Stockholm, Oct. 4: American Roger D. Kornberg, whose father won a Nobel prize nearly 50 years ago, was awarded the prize in chemistry today for showing how cells copy genes, a process essential to how cells develop and to life itself.

Disturbances in that process, known as transcription, are involved in many human illnesses, including cancer, heart disease and various kinds of inflammation.

Kornberg’s prize came 47 years after he watched his father, Arthur, being awarded the medicine Nobel in Stockholm for gene work. His father had shared the prize with Severo Ochoa.

The Swedish Academy of Sciences, which gives the 10 million crowns ($1.36 million) award, said Kornberg’s research into how ribonucleic acid, RNA, moves genetic information around the body was of “fundamental medical importance”.

Kornberg had spent the previous two days travelling from Europe to his home in California when he was called at 2.30 am and told of the award.

“So when the telephone first rang I was completely bewildered,” he said in a telephone interview. “I’m still shaking.
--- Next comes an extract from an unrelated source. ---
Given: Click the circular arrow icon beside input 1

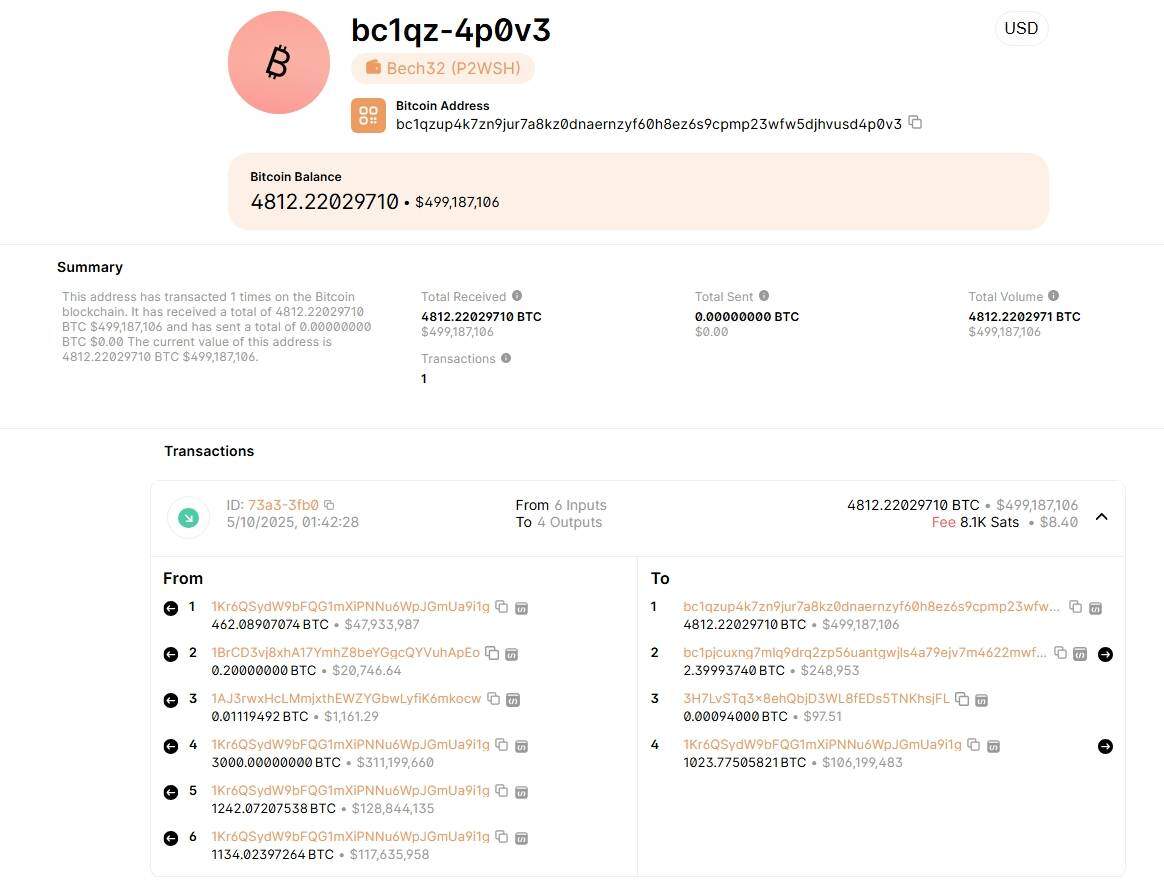Looking at the screenshot, I should [x=171, y=607].
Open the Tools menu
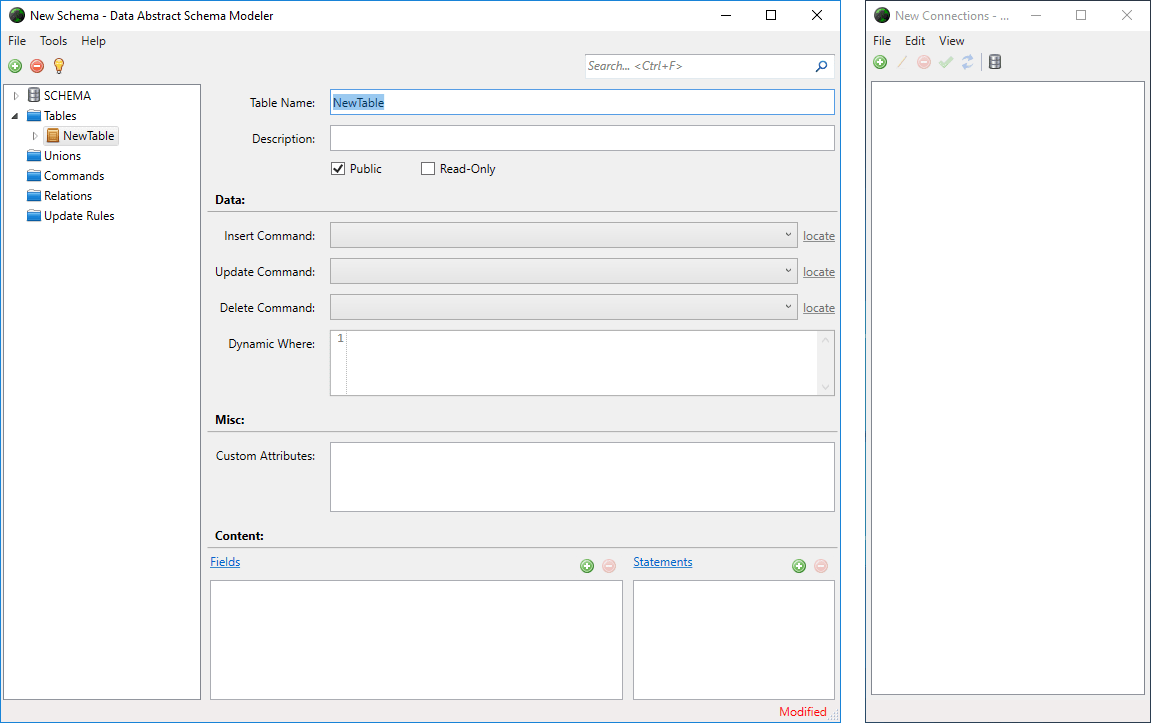This screenshot has height=723, width=1151. pyautogui.click(x=54, y=41)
I hope I will be able to calm down shortly.”

The website for Kornberg’s Stanford University laboratory shows a photo of him at 12 in Stockholm, where he saw his father being given the 1959 Nobel for medicine for studies of how genetic information is ferried from one DNA molecule to another.

Kornberg described watching his father win as “wonderful”, but said it did not influence his choice of science as a career.
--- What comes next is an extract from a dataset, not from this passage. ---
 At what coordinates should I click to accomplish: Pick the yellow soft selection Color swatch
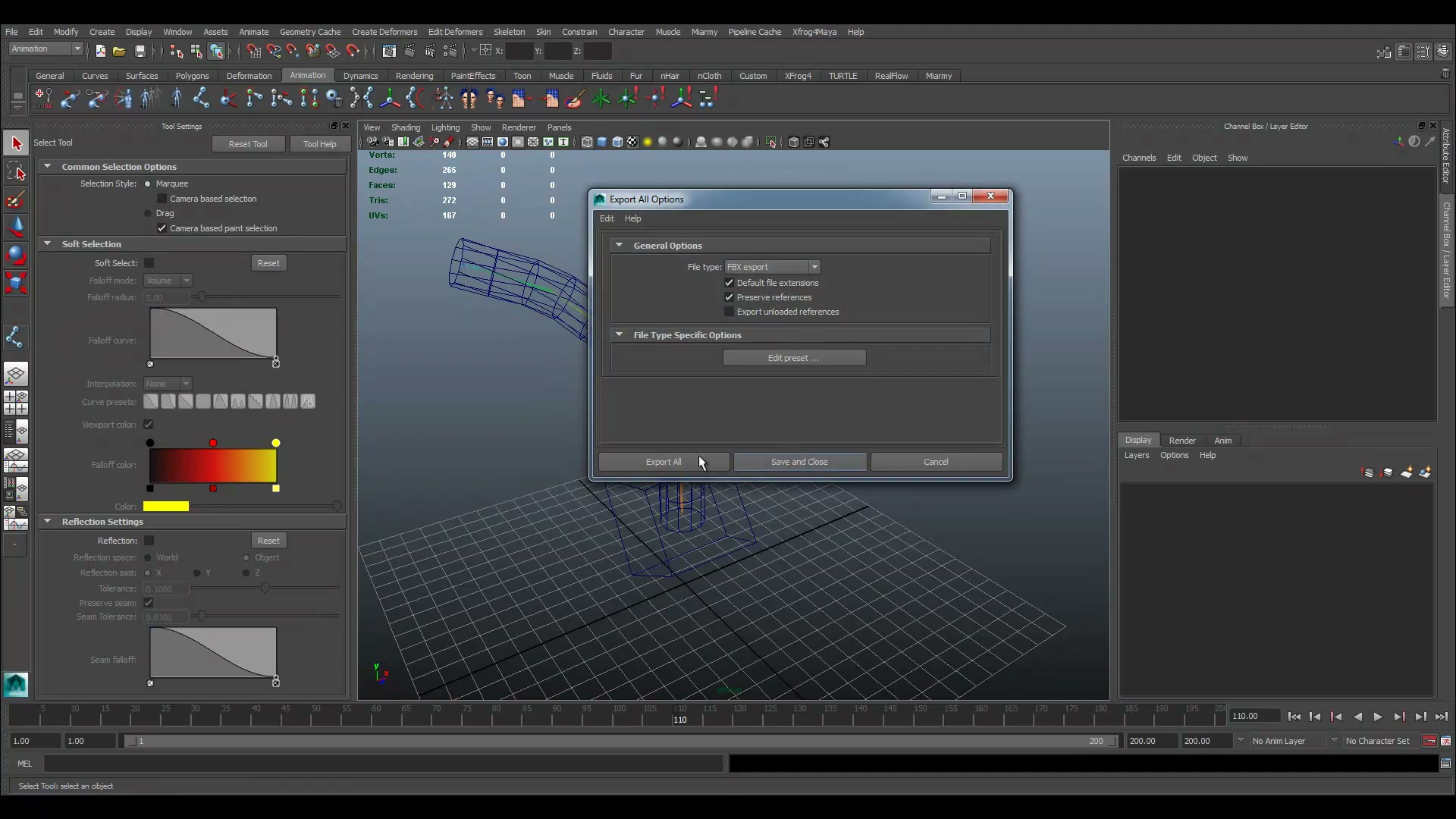click(x=166, y=507)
“I was there and it was another world, another life, another time,” he said. “I had an interest in science from as far back as I can remember.”

Kornberg is the lone winner of the prize, and the fifth American to win a Nobel this year. So far, all the prizes — medicine, physics and chemistry — have gone to Americans.

The academy said the process of gene copying, or genetic transcription, was central to life.

“(It) is a key mechanism to the biological machinery. If it does not work, we die,” Per Ahlberg, a member of the Nobel Committee for Chemistry at the academy, said.

Since the transfer of information helps explain how a cell becomes a nerve or liver or muscle cell, understanding transcription is also crucial for the development of various therapeutic applications of stem cells, the academy said.

Kornberg used a process called X-ray crystallography — where molecules in a chemical reaction are “frozen” into crystals and photographed using X-rays — to capture transcription in action and in incredible detail.

These images showed the complex structure RNA uses to make this translation. Scientists have found that knowing the physical structures of and in cells, as well as on bacteria and viruses, helped them design drugs to treat diseases.

The Kornbergs are the sixth set of fathers-and-sons to win Nobel prizes, while one father and daughter — Pierre Curie and Irene Joliot-Curie, won the Nobel prize in physics and chemistry, respectively. Irene’s mother, the famous Marie Curie, who was married to Pierre, also won two Nobel prizes for chemistry and physics.

Danish scientist Niels Bohr won the Nobel prize in physics in 1922 and his son, Aage, shared the physics award with American Ben Mottelson in 1974.